(INFORMATION GIVEN Opens)
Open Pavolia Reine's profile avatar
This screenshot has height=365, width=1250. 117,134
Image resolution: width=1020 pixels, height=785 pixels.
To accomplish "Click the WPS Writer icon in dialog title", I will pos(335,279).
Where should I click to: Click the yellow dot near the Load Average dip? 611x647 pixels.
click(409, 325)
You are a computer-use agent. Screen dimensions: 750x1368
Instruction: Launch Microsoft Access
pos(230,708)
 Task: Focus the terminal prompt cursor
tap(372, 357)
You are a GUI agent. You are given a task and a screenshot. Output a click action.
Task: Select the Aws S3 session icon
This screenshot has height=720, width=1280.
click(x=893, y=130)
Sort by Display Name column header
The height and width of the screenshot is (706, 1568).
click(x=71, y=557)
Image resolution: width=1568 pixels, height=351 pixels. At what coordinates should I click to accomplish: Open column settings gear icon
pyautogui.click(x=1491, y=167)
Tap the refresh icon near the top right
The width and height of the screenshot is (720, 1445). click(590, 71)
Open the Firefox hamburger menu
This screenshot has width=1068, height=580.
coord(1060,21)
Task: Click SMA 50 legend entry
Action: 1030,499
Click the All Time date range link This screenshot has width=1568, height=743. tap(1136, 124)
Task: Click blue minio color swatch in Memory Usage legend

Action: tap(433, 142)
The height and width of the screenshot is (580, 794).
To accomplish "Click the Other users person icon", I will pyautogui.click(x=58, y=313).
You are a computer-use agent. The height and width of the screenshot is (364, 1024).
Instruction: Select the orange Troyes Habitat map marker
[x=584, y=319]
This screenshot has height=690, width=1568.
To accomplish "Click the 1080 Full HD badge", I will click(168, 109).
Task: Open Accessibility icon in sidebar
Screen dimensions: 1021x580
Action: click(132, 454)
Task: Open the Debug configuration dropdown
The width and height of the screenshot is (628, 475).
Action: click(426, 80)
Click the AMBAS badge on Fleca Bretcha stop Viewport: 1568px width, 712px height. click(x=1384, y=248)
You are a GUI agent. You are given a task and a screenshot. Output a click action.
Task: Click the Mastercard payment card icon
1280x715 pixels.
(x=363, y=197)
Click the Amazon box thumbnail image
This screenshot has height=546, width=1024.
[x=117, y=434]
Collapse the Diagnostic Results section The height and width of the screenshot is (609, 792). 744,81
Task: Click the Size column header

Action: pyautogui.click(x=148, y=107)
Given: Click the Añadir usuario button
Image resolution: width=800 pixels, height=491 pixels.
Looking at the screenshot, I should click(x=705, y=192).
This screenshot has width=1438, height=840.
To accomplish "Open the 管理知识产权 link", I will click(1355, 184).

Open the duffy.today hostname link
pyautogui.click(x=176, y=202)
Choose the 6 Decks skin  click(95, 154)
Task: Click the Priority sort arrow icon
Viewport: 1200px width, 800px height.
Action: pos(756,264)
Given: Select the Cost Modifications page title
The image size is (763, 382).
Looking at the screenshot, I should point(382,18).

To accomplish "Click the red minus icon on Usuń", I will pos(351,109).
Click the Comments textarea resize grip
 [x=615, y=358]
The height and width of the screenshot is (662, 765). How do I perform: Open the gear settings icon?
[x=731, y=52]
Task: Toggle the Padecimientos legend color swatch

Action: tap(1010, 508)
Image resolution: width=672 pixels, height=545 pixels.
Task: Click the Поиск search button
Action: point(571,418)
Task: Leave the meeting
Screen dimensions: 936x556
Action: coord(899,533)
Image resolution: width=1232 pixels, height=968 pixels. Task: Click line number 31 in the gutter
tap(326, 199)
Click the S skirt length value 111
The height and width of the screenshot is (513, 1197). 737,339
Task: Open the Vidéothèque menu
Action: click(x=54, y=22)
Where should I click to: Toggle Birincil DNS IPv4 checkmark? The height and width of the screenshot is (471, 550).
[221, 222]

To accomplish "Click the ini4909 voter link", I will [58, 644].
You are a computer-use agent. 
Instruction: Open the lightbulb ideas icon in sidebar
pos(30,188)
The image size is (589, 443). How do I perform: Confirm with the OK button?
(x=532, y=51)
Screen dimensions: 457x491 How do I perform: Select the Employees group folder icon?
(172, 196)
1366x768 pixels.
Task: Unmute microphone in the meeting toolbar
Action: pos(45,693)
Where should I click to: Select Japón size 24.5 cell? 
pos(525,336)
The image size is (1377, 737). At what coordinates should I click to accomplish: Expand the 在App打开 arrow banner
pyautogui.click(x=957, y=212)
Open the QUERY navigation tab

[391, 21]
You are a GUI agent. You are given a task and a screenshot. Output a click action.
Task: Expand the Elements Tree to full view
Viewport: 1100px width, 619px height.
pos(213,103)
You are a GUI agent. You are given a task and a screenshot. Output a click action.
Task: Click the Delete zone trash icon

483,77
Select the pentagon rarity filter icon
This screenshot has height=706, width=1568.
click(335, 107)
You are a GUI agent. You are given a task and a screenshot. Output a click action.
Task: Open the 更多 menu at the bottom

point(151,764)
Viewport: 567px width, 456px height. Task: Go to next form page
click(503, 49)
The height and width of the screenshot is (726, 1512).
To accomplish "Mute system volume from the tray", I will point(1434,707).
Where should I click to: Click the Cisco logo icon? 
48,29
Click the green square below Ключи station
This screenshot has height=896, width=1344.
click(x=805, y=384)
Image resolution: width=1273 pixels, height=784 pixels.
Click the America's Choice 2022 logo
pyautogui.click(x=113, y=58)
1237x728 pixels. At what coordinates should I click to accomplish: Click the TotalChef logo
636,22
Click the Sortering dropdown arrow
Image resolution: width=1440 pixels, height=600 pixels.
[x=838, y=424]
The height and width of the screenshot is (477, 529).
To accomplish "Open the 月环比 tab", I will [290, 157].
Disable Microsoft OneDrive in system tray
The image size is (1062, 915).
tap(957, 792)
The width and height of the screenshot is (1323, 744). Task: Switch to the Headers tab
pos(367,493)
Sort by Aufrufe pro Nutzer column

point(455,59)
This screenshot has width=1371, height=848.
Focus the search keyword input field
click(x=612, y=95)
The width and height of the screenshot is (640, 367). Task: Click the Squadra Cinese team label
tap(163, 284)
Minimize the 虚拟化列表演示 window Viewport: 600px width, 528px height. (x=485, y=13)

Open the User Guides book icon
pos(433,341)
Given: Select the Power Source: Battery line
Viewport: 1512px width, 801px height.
(INFORMATION GIVEN Closes)
▸ ASSIGNMENT
The entries above are to be restated word for word.

▸ ANSWER FOR THIS EXERCISE
Open Pavolia Reine's profile avatar
This screenshot has height=365, width=1250. 117,134
Image resolution: width=1020 pixels, height=785 pixels.
To accomplish "Click the WPS Writer icon in dialog title", I will pos(335,279).
Where should I click to: Click the yellow dot near the Load Average dip? 611x647 pixels.
click(409, 325)
You are a computer-use agent. Screen dimensions: 750x1368
Instruction: Launch Microsoft Access
pos(230,708)
 Task: Focus the terminal prompt cursor
tap(372, 357)
You are a GUI agent. You are given a task and a screenshot. Output a click action.
Task: Select the Aws S3 session icon
This screenshot has height=720, width=1280.
click(x=893, y=130)
Sort by Display Name column header
The height and width of the screenshot is (706, 1568).
click(x=71, y=557)
Image resolution: width=1568 pixels, height=351 pixels. At what coordinates should I click to accomplish: Open column settings gear icon
pyautogui.click(x=1491, y=167)
Tap the refresh icon near the top right
The width and height of the screenshot is (720, 1445). click(590, 71)
Open the Firefox hamburger menu
This screenshot has width=1068, height=580.
coord(1060,21)
Task: Click SMA 50 legend entry
Action: 1030,499
Click the All Time date range link This screenshot has width=1568, height=743. tap(1136, 124)
Task: Click blue minio color swatch in Memory Usage legend

Action: tap(433, 142)
The height and width of the screenshot is (580, 794).
To accomplish "Click the Other users person icon", I will pyautogui.click(x=58, y=313).
You are a computer-use agent. The height and width of the screenshot is (364, 1024).
Instruction: Select the orange Troyes Habitat map marker
[x=584, y=319]
This screenshot has height=690, width=1568.
To accomplish "Click the 1080 Full HD badge", I will click(168, 109).
Task: Open Accessibility icon in sidebar
Screen dimensions: 1021x580
Action: click(132, 454)
Task: Open the Debug configuration dropdown
The width and height of the screenshot is (628, 475).
Action: click(426, 80)
Click the AMBAS badge on Fleca Bretcha stop Viewport: 1568px width, 712px height. click(x=1384, y=248)
You are a GUI agent. You are given a task and a screenshot. Output a click action.
Task: Click the Mastercard payment card icon
1280x715 pixels.
(x=363, y=197)
Click the Amazon box thumbnail image
This screenshot has height=546, width=1024.
[x=117, y=434]
Collapse the Diagnostic Results section The height and width of the screenshot is (609, 792). 744,81
Task: Click the Size column header

Action: pyautogui.click(x=148, y=107)
Given: Click the Añadir usuario button
Image resolution: width=800 pixels, height=491 pixels.
Looking at the screenshot, I should click(x=705, y=192).
This screenshot has width=1438, height=840.
To accomplish "Open the 管理知识产权 link", I will click(1355, 184).

Open the duffy.today hostname link
pyautogui.click(x=176, y=202)
Choose the 6 Decks skin  click(95, 154)
Task: Click the Priority sort arrow icon
Viewport: 1200px width, 800px height.
Action: pos(756,264)
Given: Select the Cost Modifications page title
The image size is (763, 382).
Looking at the screenshot, I should point(382,18).

To accomplish "Click the red minus icon on Usuń", I will pos(351,109).
Click the Comments textarea resize grip
 [x=615, y=358]
The height and width of the screenshot is (662, 765). How do I perform: Open the gear settings icon?
[x=731, y=52]
Task: Toggle the Padecimientos legend color swatch

Action: tap(1010, 508)
Image resolution: width=672 pixels, height=545 pixels.
Task: Click the Поиск search button
Action: point(571,418)
Task: Leave the meeting
Screen dimensions: 936x556
Action: coord(899,533)
Image resolution: width=1232 pixels, height=968 pixels. Task: Click line number 31 in the gutter
tap(326, 199)
Click the S skirt length value 111
The height and width of the screenshot is (513, 1197). 737,339
Task: Open the Vidéothèque menu
Action: click(x=54, y=22)
Where should I click to: Toggle Birincil DNS IPv4 checkmark? The height and width of the screenshot is (471, 550).
[221, 222]

To accomplish "Click the ini4909 voter link", I will [58, 644].
You are a computer-use agent. 
Instruction: Open the lightbulb ideas icon in sidebar
pos(30,188)
The image size is (589, 443). How do I perform: Confirm with the OK button?
(x=532, y=51)
Screen dimensions: 457x491 How do I perform: Select the Employees group folder icon?
(172, 196)
1366x768 pixels.
Task: Unmute microphone in the meeting toolbar
Action: pos(45,693)
Where should I click to: Select Japón size 24.5 cell? 
pos(525,336)
The image size is (1377, 737). At what coordinates should I click to accomplish: Expand the 在App打开 arrow banner
pyautogui.click(x=957, y=212)
Open the QUERY navigation tab

[391, 21]
You are a GUI agent. You are given a task and a screenshot. Output a click action.
Task: Expand the Elements Tree to full view
Viewport: 1100px width, 619px height.
pos(213,103)
You are a GUI agent. You are given a task and a screenshot. Output a click action.
Task: Click the Delete zone trash icon

483,77
Select the pentagon rarity filter icon
This screenshot has height=706, width=1568.
click(335, 107)
You are a GUI agent. You are given a task and a screenshot. Output a click action.
Task: Open the 更多 menu at the bottom

point(151,764)
Viewport: 567px width, 456px height. Task: Go to next form page
click(503, 49)
The height and width of the screenshot is (726, 1512).
To accomplish "Mute system volume from the tray", I will point(1434,707).
Where should I click to: Click the Cisco logo icon? 
48,29
Click the green square below Ключи station
This screenshot has height=896, width=1344.
click(x=805, y=384)
Image resolution: width=1273 pixels, height=784 pixels.
Click the America's Choice 2022 logo
pyautogui.click(x=113, y=58)
1237x728 pixels. At what coordinates should I click to accomplish: Click the TotalChef logo
636,22
Click the Sortering dropdown arrow
Image resolution: width=1440 pixels, height=600 pixels.
[x=838, y=424]
The height and width of the screenshot is (477, 529).
To accomplish "Open the 月环比 tab", I will [290, 157].
Disable Microsoft OneDrive in system tray
The image size is (1062, 915).
tap(957, 792)
The width and height of the screenshot is (1323, 744). Task: Switch to the Headers tab
pos(367,493)
Sort by Aufrufe pro Nutzer column

point(455,59)
This screenshot has width=1371, height=848.
Focus the search keyword input field
click(x=612, y=95)
The width and height of the screenshot is (640, 367). Task: Click the Squadra Cinese team label
tap(163, 284)
Minimize the 虚拟化列表演示 window Viewport: 600px width, 528px height. (x=485, y=13)

Open the User Guides book icon
pos(433,341)
Given: Select the Power Source: Battery line
Viewport: 1512px width, 801px height.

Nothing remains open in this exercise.